INSTRUCTIONS FOR THE TASK
Your answer must consist of one number: how many lines in the records contain "Given".

DATA FOR THIS EXERCISE: Begin

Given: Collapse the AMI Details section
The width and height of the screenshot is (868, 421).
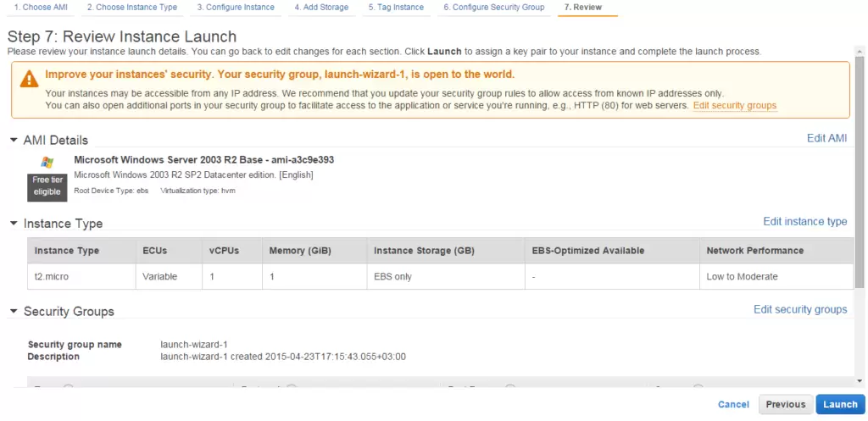Looking at the screenshot, I should pyautogui.click(x=14, y=140).
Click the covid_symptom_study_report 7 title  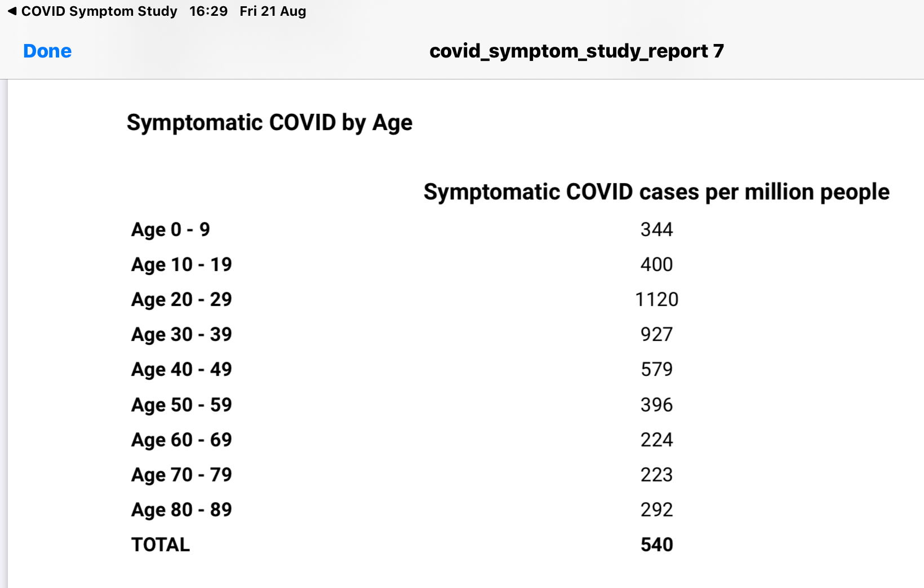click(x=576, y=51)
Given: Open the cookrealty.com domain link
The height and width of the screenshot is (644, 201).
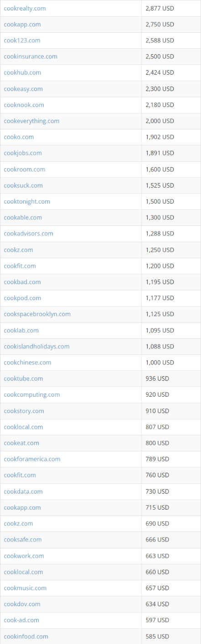Looking at the screenshot, I should [x=25, y=8].
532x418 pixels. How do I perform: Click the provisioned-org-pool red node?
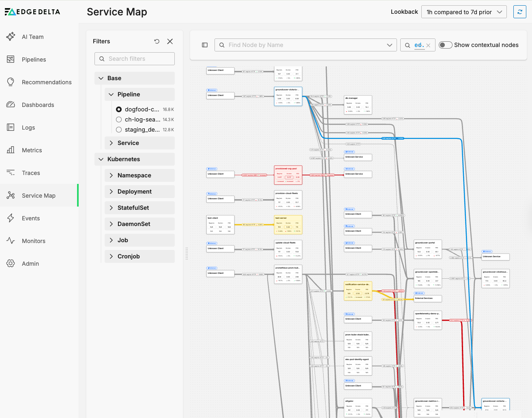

DATA FOR THIS EXERCISE: End

REPLY TO THE TASK
2